World War II and the Birth of an Empire


The United States became an empire in 1945. It is true that in the Spanish-American War, the
United States intentionally took control of the Philippines and Cuba. It is also true that it began
thinking of itself as an empire, but it really was not. Cuba and the Philippines were the fantasy of
empire, and this illusion dissolved during World War I, the subsequent period of isolationism and
the Great Depression.
The genuine American empire that emerged thereafter was a byproduct of other events. There
was no great conspiracy. In some ways, the circumstances of its creation made it more powerful.
The dynamic of World War II led to the collapse of the European Peninsula and its occupation by
the Soviets and the Americans. The same dynamic led to the occupation of Japan and its direct
governance by the United States as a de facto colony, with Gen. Douglas MacArthur as viceroy.
The United States found itself with an extraordinary empire, which it also intended to abandon.
This was a genuine wish and not mere propaganda. First, the United States was the first antiimperial project in modernity. It opposed empire in principle. More important, this empire was a
drain on American resources and not a source of wealth. World War II had shattered both Japan
and Western Europe. The United States gained little or no economic advantage in holding on to
these countries. Finally, the United States ended World War II largely untouched by war and as
perhaps one of the few countries that profited from it. The money was to be made in the United
States, not in the empire. The troops and the generals wanted to go home.
But unlike after World War I, the Americans couldn't let go. That earlier war ruined nearly all of the
participants. No one had the energy to attempt hegemony. The United States was content to
leave Europe to its own dynamics. World War II ended differently. The Soviet Union had been
wrecked but nevertheless it remained powerful. It was a hegemon in the east, and absent the
United States, it conceivably could dominate all of Europe. This represented a problem for

Washington, since a genuinely united Europe whether a voluntary and effective federation or
dominated by a single country had sufficient resources to challenge U.S. power.
The United States could not leave. It did not think of itself as overseeing an empire, and it
certainly permitted more internal political autonomy than the Soviets did in their region. Yet, in
addition to maintaining a military presence, the United States organized the European economy
and created and participated in the European defense system. If the essence of sovereignty is the
ability to decide whether or not to go to war, that power was not in London, Paris or Warsaw. It
was in Moscow and Washington.
The organizing principle of American strategy was the idea of containment. Unable to invade the
Soviet Union, Washington's default strategy was to check it. U.S. influence spread through
Europe to Iran.

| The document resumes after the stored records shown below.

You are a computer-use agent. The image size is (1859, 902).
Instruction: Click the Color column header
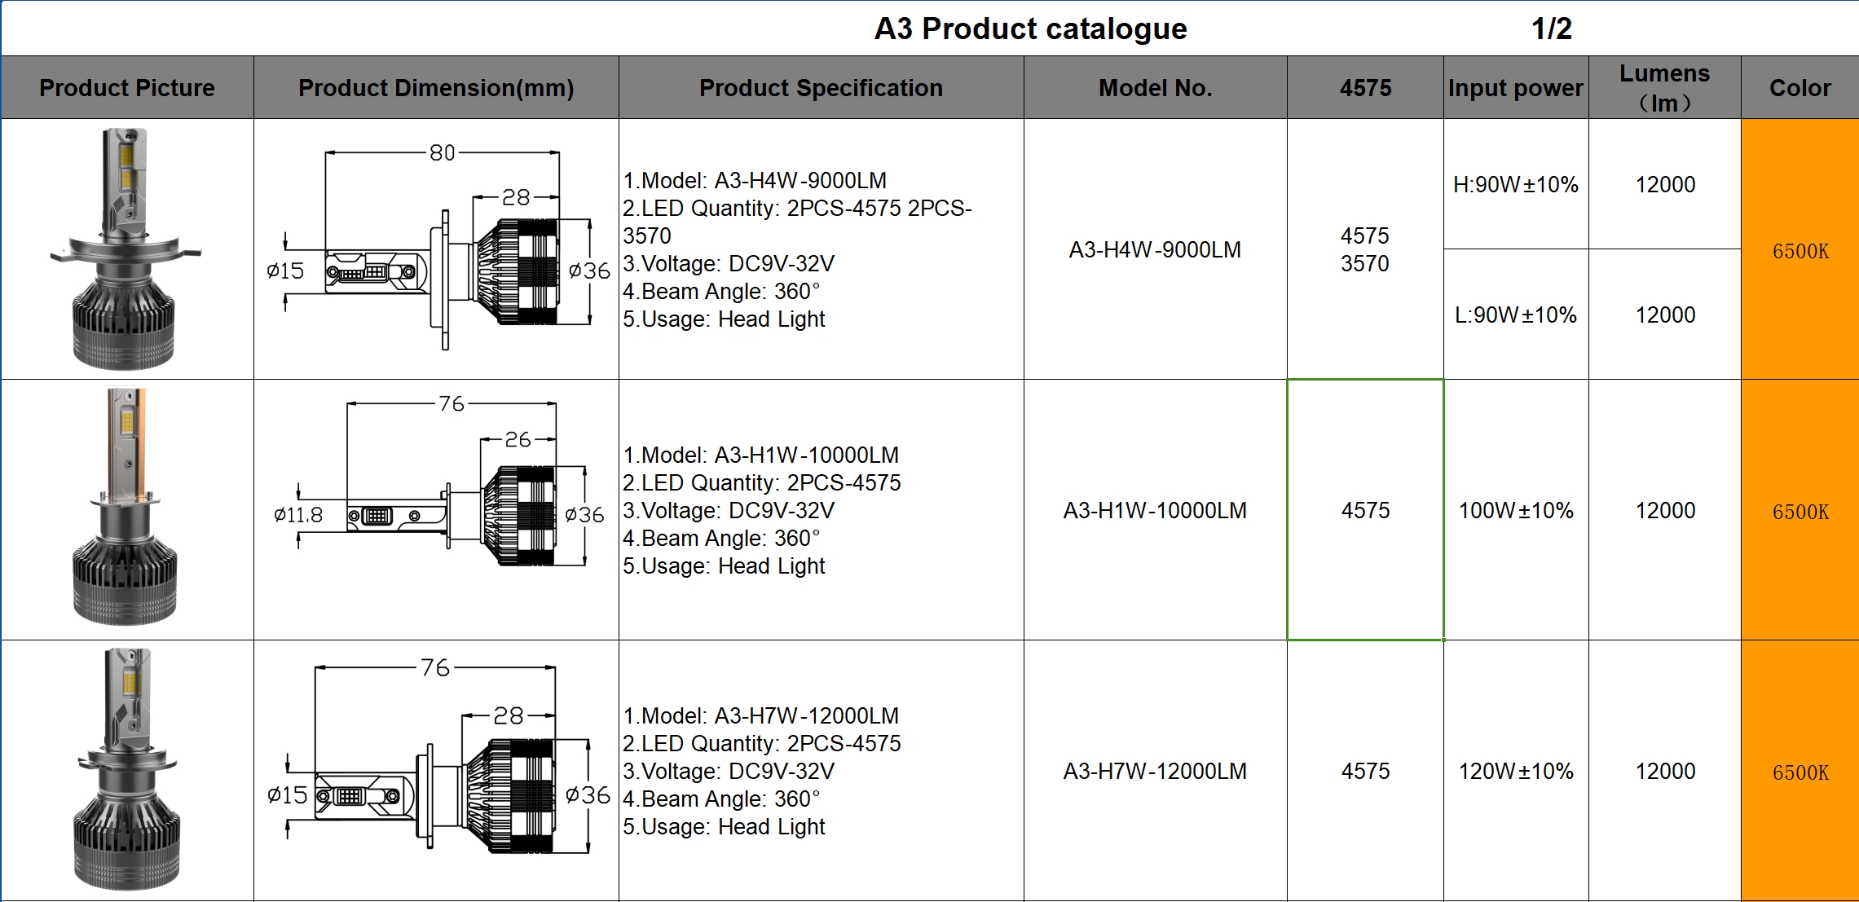pos(1800,88)
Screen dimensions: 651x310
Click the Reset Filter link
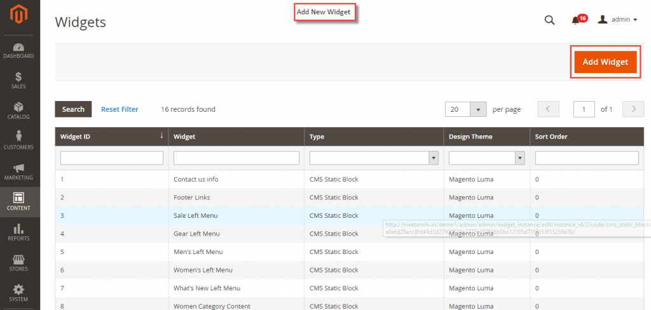point(120,109)
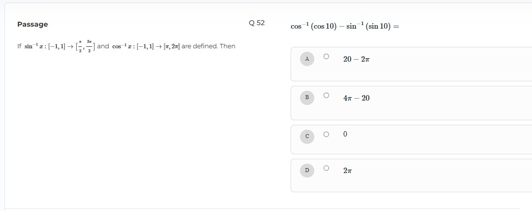
Task: Select radio button for option D
Action: [x=326, y=168]
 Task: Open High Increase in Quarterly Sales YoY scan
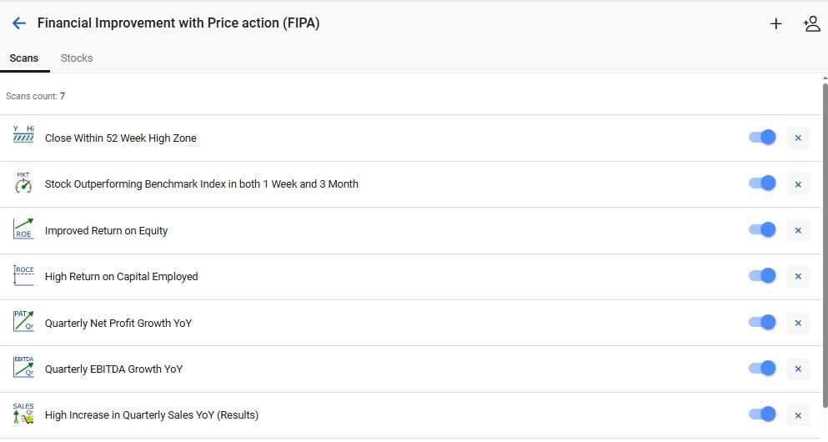152,415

The Soviet strategy was to flank the containment system by supporting
insurgencies and allied movements as far to the rear of the U.S. line as possible. The European
empires were collapsing and fragmenting. The Soviets sought to create an alliance structure out
of the remnants, and the Americans sought to counter them.

The Economics of Empire


One of the advantages of alliance with the Soviets, particularly for insurgent groups, was a
generous supply of weapons. The advantage of alignment with the United States was belonging
to a dynamic trade zone and having access to investment capital and technology. Some nations,
such as South Korea, benefited extraordinarily from this. Others didn't. Leaders in countries like
Nicaragua felt they had more to gain from Soviet political and military support than in trade with
the United States.
The United States was by far the largest economic power, with complete control of the sea,
basesaround the world, and a dynamic trade and investment system that benefitted countries that
were strategically critical to the United States or at least able to take advantage of it. It was at this
point, early in the Cold War, that the United States began behaving as an empire, even if not
consciously.
The geography of the American empire was built partly on military relations but heavily on
economic relations. At first these economic relations were fairly trivial to American business. But
as the system matured, the value of investments soared along with the importance of imports,
exports and labor markets. As in any genuinely successful empire, it did not begin with a grand
design or even a dream of one. Strategic necessity created an economic reality in country after
country until certain major industries became dependent on at least some countries. The obvious
examples were Saudi Arabia or Venezuela, whose oil fueled American oil companies, and which
therefore quite apart from conventional strategic importance became economically
important. This eventually made them strategically important.
As an empire matures, its economic value increases, particularly when it is not coercing others.
Coercion is expensive and undermines the worth of an empire. The ideal colony is one that is not
at all a colony, but a nation that benefits from economic relations with both the imperial power and

the rest of the empire. The primary military relationship ought to be either mutual dependence or,
barring that, dependence of the vulnerable client state on the imperial power.
This is how the United States slipped into empire. First, it was overwhelmingly wealthy and
powerful. Second, it faced a potential adversary capable of challenging it globally, in a large
number of countries. Third, it used its economic advantage to induce at least some of these
countries into economic, and therefore political and military, relationships. Fourth, these countries
became significantly important to various sectors of the American economy.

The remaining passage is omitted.